*Dataset content*.
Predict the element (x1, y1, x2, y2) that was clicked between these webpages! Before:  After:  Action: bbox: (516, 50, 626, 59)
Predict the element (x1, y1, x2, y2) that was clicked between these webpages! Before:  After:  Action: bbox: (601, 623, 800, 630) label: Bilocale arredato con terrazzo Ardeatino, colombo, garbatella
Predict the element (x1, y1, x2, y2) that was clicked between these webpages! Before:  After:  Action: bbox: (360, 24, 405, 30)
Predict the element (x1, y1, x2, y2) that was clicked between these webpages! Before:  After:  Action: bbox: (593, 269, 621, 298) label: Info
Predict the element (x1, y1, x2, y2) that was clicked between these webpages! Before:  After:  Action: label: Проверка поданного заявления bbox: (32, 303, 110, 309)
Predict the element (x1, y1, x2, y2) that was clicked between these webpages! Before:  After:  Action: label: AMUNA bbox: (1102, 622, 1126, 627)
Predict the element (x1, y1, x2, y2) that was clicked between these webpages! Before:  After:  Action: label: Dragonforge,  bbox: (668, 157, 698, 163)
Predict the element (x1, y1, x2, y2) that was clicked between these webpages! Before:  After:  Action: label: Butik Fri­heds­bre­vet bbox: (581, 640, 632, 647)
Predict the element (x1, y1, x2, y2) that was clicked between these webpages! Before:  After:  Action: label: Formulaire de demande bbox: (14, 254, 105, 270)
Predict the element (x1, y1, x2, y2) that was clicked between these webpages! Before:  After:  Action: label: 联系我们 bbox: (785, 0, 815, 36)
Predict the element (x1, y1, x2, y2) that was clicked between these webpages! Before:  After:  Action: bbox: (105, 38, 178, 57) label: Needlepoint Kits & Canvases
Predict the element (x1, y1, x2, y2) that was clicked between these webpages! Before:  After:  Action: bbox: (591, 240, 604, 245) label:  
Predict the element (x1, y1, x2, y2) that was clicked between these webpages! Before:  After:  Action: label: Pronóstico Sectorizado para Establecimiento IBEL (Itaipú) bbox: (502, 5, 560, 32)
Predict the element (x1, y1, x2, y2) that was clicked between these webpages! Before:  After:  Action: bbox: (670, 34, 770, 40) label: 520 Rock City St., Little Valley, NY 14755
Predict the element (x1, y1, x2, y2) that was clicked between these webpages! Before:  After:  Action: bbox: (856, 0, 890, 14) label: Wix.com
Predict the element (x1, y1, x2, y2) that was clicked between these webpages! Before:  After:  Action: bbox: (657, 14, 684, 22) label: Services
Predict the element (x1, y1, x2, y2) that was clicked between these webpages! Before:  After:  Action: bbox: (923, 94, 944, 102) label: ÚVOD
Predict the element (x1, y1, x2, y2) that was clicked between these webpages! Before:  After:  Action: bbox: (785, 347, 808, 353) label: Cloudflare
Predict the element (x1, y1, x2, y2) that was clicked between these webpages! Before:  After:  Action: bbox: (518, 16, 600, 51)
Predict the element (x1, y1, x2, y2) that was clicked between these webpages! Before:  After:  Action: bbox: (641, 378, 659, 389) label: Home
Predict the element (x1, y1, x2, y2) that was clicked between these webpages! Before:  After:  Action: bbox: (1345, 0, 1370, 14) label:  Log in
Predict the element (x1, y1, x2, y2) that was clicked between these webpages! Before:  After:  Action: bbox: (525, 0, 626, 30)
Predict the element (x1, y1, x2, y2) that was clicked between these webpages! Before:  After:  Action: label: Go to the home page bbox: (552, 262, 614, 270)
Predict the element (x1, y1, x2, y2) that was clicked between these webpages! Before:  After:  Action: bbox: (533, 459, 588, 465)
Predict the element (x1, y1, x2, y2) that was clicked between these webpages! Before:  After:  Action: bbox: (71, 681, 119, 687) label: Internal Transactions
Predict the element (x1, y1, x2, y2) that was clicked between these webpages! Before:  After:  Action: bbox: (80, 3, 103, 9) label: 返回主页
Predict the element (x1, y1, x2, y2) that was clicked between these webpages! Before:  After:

*Objective*.
Arrange the rows as a numbered list, starting with the row that contains "157, 698, 163)" and going on through the row that contains "102) label: ÚVOD", both included. Leave out any blank lines.

*Full response*.
1. Predict the element (x1, y1, x2, y2) that was clicked between these webpages! Before:  After:  Action: label: Dragonforge,  bbox: (668, 157, 698, 163)
2. Predict the element (x1, y1, x2, y2) that was clicked between these webpages! Before:  After:  Action: label: Butik Fri­heds­bre­vet bbox: (581, 640, 632, 647)
3. Predict the element (x1, y1, x2, y2) that was clicked between these webpages! Before:  After:  Action: label: Formulaire de demande bbox: (14, 254, 105, 270)
4. Predict the element (x1, y1, x2, y2) that was clicked between these webpages! Before:  After:  Action: label: 联系我们 bbox: (785, 0, 815, 36)
5. Predict the element (x1, y1, x2, y2) that was clicked between these webpages! Before:  After:  Action: bbox: (105, 38, 178, 57) label: Needlepoint Kits & Canvases
6. Predict the element (x1, y1, x2, y2) that was clicked between these webpages! Before:  After:  Action: bbox: (591, 240, 604, 245) label:  
7. Predict the element (x1, y1, x2, y2) that was clicked between these webpages! Before:  After:  Action: label: Pronóstico Sectorizado para Establecimiento IBEL (Itaipú) bbox: (502, 5, 560, 32)
8. Predict the element (x1, y1, x2, y2) that was clicked between these webpages! Before:  After:  Action: bbox: (670, 34, 770, 40) label: 520 Rock City St., Little Valley, NY 14755
9. Predict the element (x1, y1, x2, y2) that was clicked between these webpages! Before:  After:  Action: bbox: (856, 0, 890, 14) label: Wix.com
10. Predict the element (x1, y1, x2, y2) that was clicked between these webpages! Before:  After:  Action: bbox: (657, 14, 684, 22) label: Services
11. Predict the element (x1, y1, x2, y2) that was clicked between these webpages! Before:  After:  Action: bbox: (923, 94, 944, 102) label: ÚVOD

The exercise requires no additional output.